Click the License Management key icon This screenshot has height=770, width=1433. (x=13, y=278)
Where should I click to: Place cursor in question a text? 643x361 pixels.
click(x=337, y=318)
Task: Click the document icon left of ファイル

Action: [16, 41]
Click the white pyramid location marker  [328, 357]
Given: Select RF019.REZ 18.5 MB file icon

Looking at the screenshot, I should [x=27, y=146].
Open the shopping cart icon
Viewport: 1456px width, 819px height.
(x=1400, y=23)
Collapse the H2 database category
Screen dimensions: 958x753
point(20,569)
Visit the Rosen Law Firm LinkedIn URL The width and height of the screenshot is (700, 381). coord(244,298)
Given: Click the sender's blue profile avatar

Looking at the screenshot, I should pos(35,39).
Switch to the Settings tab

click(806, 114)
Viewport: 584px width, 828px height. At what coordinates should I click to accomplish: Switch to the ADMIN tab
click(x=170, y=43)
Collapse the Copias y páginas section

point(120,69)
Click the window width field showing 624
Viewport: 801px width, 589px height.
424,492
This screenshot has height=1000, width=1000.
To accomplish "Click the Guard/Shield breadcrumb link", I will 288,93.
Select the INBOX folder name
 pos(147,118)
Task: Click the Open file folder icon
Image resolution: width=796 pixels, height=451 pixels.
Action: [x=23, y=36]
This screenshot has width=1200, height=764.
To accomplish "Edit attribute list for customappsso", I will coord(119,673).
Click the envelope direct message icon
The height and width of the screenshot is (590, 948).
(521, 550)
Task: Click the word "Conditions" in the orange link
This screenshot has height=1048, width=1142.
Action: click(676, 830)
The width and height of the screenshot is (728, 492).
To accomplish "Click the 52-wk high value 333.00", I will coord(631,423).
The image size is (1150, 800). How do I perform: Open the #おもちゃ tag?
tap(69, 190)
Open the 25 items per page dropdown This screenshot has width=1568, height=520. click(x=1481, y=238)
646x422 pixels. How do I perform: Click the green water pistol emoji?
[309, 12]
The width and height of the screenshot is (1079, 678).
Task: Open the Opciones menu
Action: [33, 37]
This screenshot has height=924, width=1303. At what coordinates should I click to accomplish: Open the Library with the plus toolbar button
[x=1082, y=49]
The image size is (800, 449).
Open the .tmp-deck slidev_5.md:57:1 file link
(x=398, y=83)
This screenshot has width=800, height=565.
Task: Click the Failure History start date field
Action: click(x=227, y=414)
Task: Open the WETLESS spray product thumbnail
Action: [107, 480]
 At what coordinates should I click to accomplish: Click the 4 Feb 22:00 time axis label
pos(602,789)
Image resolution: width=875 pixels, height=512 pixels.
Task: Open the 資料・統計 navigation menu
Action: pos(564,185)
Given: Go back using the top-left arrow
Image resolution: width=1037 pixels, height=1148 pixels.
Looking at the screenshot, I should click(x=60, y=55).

************

Using the entries above, return exactly the lines from the line with "This screenshot has height=924, width=1303." to the line with "The image size is (800, 449).", counting both of those lines.

YOUR SOLUTION:
This screenshot has height=924, width=1303. At what coordinates should I click to accomplish: Open the Library with the plus toolbar button
[x=1082, y=49]
The image size is (800, 449).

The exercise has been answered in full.